The limitations of the present study are as follows. The number of participants in the ADHD group was small, which limits the statistical power, especially for an analysis of age groups. In particular, when the control and ADHD group were frequency matched by age and gender, the number of 6-year-old girls in the control group was too small to meet the planned ratio. In addition, the participants were recruited from a primary outpatient psychiatric clinic located in Seoul, and the participants of our study may thus not constitute a representative sample of patients diagnosed with ADHD in primary, secondary, and tertiary care.

Moreover, the participants were assigned to the ADHD group based only on a clinical diagnosis, without the use of standardized, structured interview tools, such as the K-SADS-PL.30) In addition, the CAT was administered to the ADHD group alone to determine the concurrent validity of the ASK, while the control group only completed the ASK to assess discriminant validity. Finally, although the ASK scores were cross-analyzed with the CAT and CGI-S scores, the ASK was not compared with the ADHD-RS,11) which is widely used in clinical practice, or other clinical scales assessing the impulsivity dimension of ADHD.

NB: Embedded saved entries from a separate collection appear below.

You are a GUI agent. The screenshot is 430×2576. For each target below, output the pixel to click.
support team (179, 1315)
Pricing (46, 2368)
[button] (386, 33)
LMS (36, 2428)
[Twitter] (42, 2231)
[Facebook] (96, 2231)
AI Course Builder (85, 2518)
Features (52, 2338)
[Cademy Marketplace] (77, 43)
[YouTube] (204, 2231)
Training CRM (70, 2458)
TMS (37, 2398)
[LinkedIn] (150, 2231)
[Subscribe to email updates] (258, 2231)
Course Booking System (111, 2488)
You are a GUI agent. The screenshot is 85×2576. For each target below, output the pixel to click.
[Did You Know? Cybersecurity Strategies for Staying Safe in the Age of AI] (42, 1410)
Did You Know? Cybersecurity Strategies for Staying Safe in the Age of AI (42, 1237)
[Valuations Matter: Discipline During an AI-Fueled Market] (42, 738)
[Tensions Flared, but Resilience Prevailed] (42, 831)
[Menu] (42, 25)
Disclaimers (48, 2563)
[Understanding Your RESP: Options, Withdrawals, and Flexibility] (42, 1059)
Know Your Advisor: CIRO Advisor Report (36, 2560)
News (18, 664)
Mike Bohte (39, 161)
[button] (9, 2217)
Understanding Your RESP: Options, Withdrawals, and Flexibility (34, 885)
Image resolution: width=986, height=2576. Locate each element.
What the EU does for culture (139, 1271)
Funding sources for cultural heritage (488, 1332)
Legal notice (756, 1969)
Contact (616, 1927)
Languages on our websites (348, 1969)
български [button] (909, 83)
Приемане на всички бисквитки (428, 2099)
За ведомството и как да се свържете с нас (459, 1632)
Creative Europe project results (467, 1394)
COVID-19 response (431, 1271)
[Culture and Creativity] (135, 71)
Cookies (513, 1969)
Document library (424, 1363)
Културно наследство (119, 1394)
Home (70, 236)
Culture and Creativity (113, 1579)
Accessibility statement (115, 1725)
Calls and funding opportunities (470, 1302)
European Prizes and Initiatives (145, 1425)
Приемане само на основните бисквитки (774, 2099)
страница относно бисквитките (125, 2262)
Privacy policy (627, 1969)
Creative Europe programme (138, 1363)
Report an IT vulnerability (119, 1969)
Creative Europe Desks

To expand the clinical use of the ASK, the relation between the impulsivity dimension of ADHD and the ASK should be investigated in future research with a greater number of participants.

CONCLUSION

The results of this study indicate that the ASK is a cross-validated, screening tool for ADHD that may be useful in assessing self-management ability and impulsivity in interpersonal relationships in children and adolescents with ADHD.

Conflicts of Interest

The authors have no financial conflicts of interest.